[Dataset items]
□ □ □ □ □

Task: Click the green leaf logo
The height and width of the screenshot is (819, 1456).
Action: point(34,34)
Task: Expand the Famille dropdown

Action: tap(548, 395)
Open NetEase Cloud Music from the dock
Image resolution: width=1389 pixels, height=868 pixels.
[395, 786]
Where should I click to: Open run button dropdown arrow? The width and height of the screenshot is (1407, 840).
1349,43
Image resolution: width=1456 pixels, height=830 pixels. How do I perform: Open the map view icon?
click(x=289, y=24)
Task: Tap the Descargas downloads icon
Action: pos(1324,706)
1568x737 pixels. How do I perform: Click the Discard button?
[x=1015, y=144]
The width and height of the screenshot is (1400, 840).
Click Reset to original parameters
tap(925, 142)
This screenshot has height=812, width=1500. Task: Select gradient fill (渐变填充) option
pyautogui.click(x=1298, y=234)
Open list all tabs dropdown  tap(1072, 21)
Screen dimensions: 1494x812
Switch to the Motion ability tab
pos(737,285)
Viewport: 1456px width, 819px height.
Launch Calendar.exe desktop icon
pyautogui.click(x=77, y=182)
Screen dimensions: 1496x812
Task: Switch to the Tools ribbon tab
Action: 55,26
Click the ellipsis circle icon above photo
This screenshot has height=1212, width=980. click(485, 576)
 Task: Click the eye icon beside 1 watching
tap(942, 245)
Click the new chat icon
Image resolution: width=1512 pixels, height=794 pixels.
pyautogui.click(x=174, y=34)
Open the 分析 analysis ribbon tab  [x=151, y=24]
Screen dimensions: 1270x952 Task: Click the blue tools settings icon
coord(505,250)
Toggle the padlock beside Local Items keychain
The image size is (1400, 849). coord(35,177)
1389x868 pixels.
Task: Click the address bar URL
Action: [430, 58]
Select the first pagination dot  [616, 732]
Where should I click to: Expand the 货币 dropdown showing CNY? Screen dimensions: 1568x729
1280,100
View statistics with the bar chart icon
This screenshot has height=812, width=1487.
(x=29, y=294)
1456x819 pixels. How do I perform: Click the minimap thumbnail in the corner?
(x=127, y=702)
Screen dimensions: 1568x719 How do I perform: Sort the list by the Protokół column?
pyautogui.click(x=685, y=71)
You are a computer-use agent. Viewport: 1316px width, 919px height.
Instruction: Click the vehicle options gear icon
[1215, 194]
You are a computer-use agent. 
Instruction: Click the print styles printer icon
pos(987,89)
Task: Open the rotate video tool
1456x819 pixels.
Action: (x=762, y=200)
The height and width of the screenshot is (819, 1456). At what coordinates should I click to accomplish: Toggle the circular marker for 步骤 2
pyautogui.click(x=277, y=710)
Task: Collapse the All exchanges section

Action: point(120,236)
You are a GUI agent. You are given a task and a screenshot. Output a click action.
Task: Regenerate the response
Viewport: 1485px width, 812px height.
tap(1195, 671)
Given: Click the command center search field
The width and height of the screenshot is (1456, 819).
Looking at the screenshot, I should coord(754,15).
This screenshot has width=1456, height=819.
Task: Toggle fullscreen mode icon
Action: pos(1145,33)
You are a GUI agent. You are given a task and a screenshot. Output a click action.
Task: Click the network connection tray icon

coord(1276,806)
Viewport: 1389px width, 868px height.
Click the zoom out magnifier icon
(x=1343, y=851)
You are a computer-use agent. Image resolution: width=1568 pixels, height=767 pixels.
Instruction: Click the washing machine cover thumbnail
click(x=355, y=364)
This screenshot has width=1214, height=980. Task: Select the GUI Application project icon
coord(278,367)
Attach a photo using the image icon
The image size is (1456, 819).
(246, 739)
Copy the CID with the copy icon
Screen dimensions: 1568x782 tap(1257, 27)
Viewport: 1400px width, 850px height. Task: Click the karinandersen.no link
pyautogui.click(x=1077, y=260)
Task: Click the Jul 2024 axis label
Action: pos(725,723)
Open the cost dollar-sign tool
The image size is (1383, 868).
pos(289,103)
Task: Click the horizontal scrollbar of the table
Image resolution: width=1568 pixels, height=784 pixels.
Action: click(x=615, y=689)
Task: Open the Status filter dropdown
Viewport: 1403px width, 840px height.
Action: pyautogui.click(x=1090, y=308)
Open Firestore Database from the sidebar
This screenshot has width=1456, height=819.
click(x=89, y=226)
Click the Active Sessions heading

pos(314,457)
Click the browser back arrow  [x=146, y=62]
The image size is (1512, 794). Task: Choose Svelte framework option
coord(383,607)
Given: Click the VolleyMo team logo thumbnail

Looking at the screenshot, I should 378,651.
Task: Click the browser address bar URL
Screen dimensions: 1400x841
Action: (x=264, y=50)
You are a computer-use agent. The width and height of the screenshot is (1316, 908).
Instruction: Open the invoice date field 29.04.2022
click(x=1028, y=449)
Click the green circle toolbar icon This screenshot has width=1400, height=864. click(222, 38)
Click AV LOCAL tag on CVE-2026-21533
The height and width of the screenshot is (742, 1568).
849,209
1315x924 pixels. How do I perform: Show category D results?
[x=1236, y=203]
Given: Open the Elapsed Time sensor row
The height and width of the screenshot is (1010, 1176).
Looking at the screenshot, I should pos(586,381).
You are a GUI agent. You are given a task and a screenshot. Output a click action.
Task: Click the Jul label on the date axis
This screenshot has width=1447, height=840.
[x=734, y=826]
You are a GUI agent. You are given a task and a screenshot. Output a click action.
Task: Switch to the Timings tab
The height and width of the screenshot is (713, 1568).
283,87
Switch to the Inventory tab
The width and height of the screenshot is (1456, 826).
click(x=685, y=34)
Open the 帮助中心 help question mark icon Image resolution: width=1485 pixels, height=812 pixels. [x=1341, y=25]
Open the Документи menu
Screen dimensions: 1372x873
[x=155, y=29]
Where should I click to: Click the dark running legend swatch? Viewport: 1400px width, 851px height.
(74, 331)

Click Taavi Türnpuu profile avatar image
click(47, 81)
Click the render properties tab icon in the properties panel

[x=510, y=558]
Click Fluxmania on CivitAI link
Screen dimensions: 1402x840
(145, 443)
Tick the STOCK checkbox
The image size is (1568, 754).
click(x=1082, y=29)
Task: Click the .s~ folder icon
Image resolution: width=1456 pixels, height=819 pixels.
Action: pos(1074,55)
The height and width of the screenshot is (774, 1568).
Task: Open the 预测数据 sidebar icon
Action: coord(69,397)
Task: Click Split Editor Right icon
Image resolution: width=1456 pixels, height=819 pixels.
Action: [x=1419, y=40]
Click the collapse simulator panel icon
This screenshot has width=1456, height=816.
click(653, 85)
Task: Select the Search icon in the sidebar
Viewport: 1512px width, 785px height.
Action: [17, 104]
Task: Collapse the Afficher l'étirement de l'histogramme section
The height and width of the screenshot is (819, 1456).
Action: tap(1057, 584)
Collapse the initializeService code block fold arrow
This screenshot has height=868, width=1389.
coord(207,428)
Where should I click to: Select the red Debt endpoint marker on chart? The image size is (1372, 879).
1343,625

□ □ □ □ □

Counting only lines that contain the string "computer", how many are there in the data above? Give the number alone.

4